* [Lesetext]

►

Mit Seidenfasern das Augenlicht retten
Wird der Sehnerv durchtrennt, erblindet man unabwendbar - weil das Auge nicht in der Lage ist, sich zu regenerieren. Hoffnungen, das Augenlicht zu retten, wecken nun neu entwickelte Biomaterialien. Die Ergebnisse der Zellkulturversuche sind vielversprechend.
Veröffentlicht:LEIPZIG (eb). Das Auge ist bekanntlich eine Ausstülpung des Vorderhirns und gehört damit zum Zentralen Nervensystem. Zur Selbsterneuerung ist der Nerv, der die Lichtreize der Netzhaut ins Sehzentrum des Gehirns leitet, nicht in der Lage.
Die Durchtrennung des Sehnervs bedeutet Erblindung - unabwendbar. Gemeinsam mit Wissenschaftlern aus den USA und Frankreich haben Forscher der Universitätsaugenklinik Leipzig nun ein Material entwickelt, das verletzten Nerven beim Wachsen helfen könnte: elektrisch gesponnene Seidenfäden. Die Ergebnisse der Zellkulturversuche sind vielversprechend.
Sehnerv zum regenerativen Wachstum bewegen
"Anders als Nerven des peripheren Nervensystems, zu denen etwa der Ischiasnerv gehört, sind Nerven des Zentralen Nervensystems, also Gehirn, Rückenmark und Sehnerv, nicht zur Regeneration fähig", erklärt Professor Thomas Claudepierre, Wissenschaftler an der Klinik und Poliklinik für Augenheilkunde am Universitätsklinikum Leipzig.
"Um einen Nerv des Zentralen Nervensystems zum regenerativen Wachstum zu bewegen, brauchen wir Biomaterialien, die für den verletzten Nerv eine Art Gerüst bilden, an dem er entlang wachsen kann. Gleichzeitig sollten sie sein Wachstum anregen", so der Experte.
Elektrisch gesponnene Seidenfasern - nur wenige millionstel Millimeter dick - eignen sich hierfür gut, fanden Claudepierre und seine Kollegen heraus. Besonders wenn sie bei der Herstellung mit Wachstumsfaktoren versehen werden, sind sie ideale Richtungsweiser für Nervenzellen, berichteten die Wissenschaftler jüngst im Fachmagazin "Advanced Functional Materials" (2011; 21: 4232).
Außer Claudepierre und Professor Peter Wiedemann, Direktor der Uniaugenklinik Leipzig, waren Forscher der Tufts Universität in Boston, USA, und der französischen Unis Straßburg und Compiègne an der Studie beteiligt.
Versuche mit Zellkulturen von Netzhautnervenzellen der Ratte
Für ihre Versuche nutzten die Forscher Zellkulturen von Netzhautnervenzellen der Ratte, die sie - um die Zerstörung des Nervs zu simulieren - in ein schädigendes Medium setzten.

◄

* [Deine Aufgaben]
A - Zitiere aus dem Artikel über die Seidenfasern alles von „Veröffentlicht:LEIPZIG (eb). Das“ bis hinunter zu „in der Lage.“.
B - In welcher Fachzeitschrift haben die Forscher laut dem Artikel über die Seidenfasern ihre Ergebnisse veröffentlicht?
C - Führe den Artikel über die Seidenfasern ab dem letzten gezeigten Satz fort.
Die Zeilen haben mit dem Artikel über die Seidenfasern nichts zu tun.

* [Auszüge der Zeilen]
►

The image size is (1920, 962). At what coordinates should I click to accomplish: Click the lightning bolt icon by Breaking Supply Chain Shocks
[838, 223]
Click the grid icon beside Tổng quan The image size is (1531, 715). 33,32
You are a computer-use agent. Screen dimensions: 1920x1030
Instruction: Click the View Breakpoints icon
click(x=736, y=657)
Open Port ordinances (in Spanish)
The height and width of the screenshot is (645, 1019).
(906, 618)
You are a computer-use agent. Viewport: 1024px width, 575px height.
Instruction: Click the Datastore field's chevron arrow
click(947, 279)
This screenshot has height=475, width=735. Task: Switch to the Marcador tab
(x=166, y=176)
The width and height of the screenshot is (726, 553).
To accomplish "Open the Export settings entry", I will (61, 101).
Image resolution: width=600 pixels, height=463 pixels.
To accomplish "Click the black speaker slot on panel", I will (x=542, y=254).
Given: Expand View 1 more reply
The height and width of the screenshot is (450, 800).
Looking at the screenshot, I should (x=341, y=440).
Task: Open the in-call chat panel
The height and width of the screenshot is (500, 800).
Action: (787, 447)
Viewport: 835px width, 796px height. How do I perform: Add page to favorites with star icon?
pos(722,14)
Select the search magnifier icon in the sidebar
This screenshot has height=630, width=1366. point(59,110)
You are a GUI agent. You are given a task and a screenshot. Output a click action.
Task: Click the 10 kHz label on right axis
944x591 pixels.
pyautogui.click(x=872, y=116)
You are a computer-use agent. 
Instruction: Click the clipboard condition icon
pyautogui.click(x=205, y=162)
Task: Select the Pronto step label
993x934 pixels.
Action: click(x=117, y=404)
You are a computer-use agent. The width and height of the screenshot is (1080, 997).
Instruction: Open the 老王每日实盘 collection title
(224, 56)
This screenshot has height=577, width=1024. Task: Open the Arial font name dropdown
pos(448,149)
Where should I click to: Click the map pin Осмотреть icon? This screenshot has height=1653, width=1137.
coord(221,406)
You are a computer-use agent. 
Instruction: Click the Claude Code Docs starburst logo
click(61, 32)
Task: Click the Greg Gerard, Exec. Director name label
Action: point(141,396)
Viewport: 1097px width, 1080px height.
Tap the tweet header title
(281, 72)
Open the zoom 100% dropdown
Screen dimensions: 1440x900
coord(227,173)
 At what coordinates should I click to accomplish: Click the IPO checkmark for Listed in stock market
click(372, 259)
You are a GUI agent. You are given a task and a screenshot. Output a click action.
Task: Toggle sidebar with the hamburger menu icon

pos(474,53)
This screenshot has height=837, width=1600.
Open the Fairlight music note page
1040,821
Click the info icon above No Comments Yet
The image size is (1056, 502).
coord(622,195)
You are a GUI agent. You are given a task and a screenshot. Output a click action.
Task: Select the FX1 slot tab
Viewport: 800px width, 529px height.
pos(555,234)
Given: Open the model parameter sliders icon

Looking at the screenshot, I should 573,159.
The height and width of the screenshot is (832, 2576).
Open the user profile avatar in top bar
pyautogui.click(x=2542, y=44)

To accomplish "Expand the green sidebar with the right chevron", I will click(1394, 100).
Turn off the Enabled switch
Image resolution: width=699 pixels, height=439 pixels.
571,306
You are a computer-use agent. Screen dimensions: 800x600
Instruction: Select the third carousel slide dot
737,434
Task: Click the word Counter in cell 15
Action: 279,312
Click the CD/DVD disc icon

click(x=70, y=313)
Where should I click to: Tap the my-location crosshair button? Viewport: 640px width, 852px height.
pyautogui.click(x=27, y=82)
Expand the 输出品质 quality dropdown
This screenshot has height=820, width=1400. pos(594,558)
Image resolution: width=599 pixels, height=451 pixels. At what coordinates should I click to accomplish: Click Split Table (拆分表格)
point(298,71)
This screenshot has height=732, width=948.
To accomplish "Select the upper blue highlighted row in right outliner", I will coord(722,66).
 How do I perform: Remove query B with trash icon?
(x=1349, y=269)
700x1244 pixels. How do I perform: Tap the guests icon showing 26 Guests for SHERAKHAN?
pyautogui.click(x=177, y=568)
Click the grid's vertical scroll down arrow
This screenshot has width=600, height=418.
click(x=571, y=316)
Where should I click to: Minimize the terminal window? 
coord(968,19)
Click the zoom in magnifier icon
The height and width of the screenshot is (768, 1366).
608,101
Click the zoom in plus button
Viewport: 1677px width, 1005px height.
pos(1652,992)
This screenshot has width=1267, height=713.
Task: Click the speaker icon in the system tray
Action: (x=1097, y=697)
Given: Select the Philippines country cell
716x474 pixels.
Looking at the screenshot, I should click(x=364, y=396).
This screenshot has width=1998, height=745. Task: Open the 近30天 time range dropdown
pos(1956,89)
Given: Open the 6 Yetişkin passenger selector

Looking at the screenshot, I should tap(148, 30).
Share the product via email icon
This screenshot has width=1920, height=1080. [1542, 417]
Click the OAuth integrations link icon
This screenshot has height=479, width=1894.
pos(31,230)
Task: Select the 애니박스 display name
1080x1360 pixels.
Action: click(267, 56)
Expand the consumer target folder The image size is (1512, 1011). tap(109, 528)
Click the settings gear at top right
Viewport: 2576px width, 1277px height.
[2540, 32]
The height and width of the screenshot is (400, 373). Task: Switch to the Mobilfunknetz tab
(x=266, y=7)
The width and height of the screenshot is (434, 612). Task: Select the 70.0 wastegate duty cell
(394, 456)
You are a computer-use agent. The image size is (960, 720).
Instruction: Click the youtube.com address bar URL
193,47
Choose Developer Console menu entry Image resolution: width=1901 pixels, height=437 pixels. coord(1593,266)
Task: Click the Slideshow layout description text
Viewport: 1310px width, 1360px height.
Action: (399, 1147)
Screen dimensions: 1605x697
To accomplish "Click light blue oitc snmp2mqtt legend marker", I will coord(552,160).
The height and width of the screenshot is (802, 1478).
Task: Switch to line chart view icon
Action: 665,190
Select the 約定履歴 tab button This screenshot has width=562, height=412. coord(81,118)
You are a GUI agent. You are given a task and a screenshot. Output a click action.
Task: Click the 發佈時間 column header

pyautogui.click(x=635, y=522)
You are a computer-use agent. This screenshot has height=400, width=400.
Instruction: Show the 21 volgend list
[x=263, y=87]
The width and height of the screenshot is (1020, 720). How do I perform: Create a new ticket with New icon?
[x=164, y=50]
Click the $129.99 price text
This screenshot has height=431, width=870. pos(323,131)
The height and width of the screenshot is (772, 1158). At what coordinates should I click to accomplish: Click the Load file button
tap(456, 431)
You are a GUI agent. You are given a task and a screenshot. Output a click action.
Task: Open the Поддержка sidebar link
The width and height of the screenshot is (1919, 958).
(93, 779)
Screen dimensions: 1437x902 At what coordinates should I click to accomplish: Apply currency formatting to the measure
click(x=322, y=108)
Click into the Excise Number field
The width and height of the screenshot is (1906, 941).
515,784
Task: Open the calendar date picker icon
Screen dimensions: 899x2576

◄

* [Lösungen im Überblick]
A -
Veröffentlicht:LEIPZIG (eb). Das Auge ist bekanntlich eine Ausstülpung des Vorderhirns und gehört damit zum Zentralen Nervensystem. Zur Selbsterneuerung ist der Nerv, der die Lichtreize der Netzhaut ins Sehzentrum des Gehirns leitet, nicht in der Lage.

B - Im Fachmagazin „Advanced Functional Materials“.

C -
Wie sich zeigte, wuchsen die Zellen trotz der widrigen Bedingungen an parallel angeordneten Seidenfäden auf einem Deckgläschen entlang. Indem die Forscher die Seidenfäden bei der Herstellung mit bestimmten Wachstumsfaktoren versetzten, konnten sie diesen Effekt noch verstärken.
"Wachstumsfaktoren, die in die Fasern eingeschlossen sind, können ihre Funktion über einen langen Zeitraum beibehalten", erläutert Claudepierre in einer Mitteilung des Uniklinikums Leipzig. Die Ausläufer von Nervenzellen, die an diesen speziell funktionalisierten Seidenfäden wuchsen, erzielten im Vergleich zu den Versuchen mit "normalen" Seidenfäden die zwei- bis dreifache Länge.
Seidenprotein Fibroin mit elektrostatischer Aufladung
Zum elektrischen Spinnen von Seidenfäden wird eine Flüssigkeit mit dem Seidenprotein Fibroin in eine Spritze geladen und durch das Anlegen einer starken Spannung elektrostatisch aufgeladen. Anschließend wird die Flüssigkeit als feiner Strahl zu einer negativ geladenen, rotierenden Kollektorspule geleitet.
Um den Seidenfaden in paralleler Anordnung "einzufangen", befestigten die Wissenschaftler auf der Spule kleine Deckgläschen. "Unser Ziel ist die Entwicklung eines 3-D-Gerüsts, das an der Stelle einer Nervenschädigung implantiert wird und die Zellen dabei unterstützt, ihre Nervenfortsätze zu regenerieren", erklärt Claudepierre.
Als nächsten Schritt wollen die Leipziger Wissenschaftler mit ihren Kollegen untersuchen, inwieweit auch die Gliazellen, die das Stützgewebe der Nervenzellen bilden, mithilfe der Seidenfasern ihre Orientierung wiedererlangen können. Anschließend soll das Modell im Tierversuch getestet werden.
Sind die Versuche erfolgreich, könnte die Methode eines Tages dabei helfen, Menschen vor gravierenden Behinderungen, etwa einer Erblindung, zu bewahren.